Roman Sionis (Ewan McGregor) proves to be the worst of these angry bad guys.  When Quinn gets in the way of Sionis’s plans to consolidate his nefarious control, she finds herself in the crosshairs of every killer in the city.  As she struggles to stay one step ahead of the rogues, Quinn uncovers a plot involving a massive diamond, a plucky pickpocket (Ella Jay Basco), and an assortment of badass chicks:  Renee Montoya (Rosie Perez) is the dedicated cop surrounded by a sea of corruption.  Huntress (Mary Elizabeth Winstead), armed with a crossbow and a bad attitude, wanders into the fray for some Kill Bill revenge.  Finally, Dinah Lance (Jurnee Smolett-Bell) uses a sultry singing voice as cover for the superpowers hidden beneath it.  These cornered criminals have to find a way to come together and stare down a greater evil.

Don’t take that Tarantino reference lightly:  Remember Fox Force Five, the fictitious female Mod Squad in Pulp Fiction?  This feels like the fleshed-out version of that.  Scorching, profane, and propulsive, Tarantino’s influence flows through this movie like lit jet fuel.  That goes ditto for Deadpool, right down to the cutesy cutaway graphics and relentless fourth-wall breaking.  Nothing in Birds of Prey seems revolutionary, but hopefully nobody goes to a movie like this to see a new cinematic trail get blazed.  (Actually, a lot of people will go to this movie to get blazed themselves.)  Again, lowered expectations are the key.

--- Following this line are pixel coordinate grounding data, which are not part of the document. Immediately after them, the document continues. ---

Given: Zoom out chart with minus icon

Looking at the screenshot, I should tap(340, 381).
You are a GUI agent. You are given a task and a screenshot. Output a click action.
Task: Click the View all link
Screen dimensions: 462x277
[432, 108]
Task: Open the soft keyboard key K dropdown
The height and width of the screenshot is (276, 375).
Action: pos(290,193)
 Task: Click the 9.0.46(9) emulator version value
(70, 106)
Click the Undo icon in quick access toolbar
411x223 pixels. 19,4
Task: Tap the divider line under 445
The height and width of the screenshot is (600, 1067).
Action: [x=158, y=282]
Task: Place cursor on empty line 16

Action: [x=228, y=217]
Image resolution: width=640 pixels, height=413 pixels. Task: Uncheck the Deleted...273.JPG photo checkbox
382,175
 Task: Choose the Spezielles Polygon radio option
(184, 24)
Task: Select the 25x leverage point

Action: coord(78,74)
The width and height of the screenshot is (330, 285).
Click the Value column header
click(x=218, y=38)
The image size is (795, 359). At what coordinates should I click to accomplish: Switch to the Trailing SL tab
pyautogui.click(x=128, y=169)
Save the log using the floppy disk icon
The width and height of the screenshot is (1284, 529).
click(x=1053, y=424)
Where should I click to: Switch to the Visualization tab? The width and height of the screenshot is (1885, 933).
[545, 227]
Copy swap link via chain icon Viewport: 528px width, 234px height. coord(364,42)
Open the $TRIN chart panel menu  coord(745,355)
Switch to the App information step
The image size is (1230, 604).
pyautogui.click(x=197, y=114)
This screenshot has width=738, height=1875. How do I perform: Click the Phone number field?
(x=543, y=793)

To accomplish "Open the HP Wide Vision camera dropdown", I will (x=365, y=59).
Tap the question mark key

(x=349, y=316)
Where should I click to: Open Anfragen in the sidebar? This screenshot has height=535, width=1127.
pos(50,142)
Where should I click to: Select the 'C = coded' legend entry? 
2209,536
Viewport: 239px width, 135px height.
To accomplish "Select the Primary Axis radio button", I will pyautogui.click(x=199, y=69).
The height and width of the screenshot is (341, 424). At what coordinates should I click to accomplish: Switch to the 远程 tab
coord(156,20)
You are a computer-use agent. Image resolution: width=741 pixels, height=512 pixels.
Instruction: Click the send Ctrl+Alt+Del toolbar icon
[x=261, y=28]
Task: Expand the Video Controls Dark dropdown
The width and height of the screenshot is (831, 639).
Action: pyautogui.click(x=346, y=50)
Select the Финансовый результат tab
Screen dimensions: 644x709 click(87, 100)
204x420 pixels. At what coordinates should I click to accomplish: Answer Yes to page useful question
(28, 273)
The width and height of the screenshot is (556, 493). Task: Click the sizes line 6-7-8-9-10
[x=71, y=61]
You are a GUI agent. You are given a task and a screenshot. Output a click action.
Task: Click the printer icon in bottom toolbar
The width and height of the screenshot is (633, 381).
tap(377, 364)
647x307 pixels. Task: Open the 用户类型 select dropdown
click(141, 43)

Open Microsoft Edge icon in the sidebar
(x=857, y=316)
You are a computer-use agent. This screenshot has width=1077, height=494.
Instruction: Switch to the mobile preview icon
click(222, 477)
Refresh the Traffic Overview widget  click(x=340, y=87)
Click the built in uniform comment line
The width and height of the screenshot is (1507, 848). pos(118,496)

On the subject of expectations, Robbie is probably one of the few aspects of this movie for whom audiences may have high hopes.  After all, with her Noo Yawk accent and twinkly psychosis, Robbie saved Suicide Squad from drowning in its own misery.  Harley Quinn fans will be pleased to know that Robbie actually builds on her performance in that movie.  This time, Quinn reveals layers of vulnerability and humanity, thus migrating her character firmly into anti-hero territory.  

As for the other murderous Birds, most of them end up underdeveloped and heavily reliant on narration, flashbacks, and subtitles to explain their purpose in the film.  I know the film mocks its own cleverness, but even this gimmick eventually feels like it’s hiding some lazy writing.  In particular, Winstead is a fun actress, and it would’ve been nice to see her with something more to do with Huntress.  I mean, firing arrows and kicking dudes in the nuts is cool and all, but after a while…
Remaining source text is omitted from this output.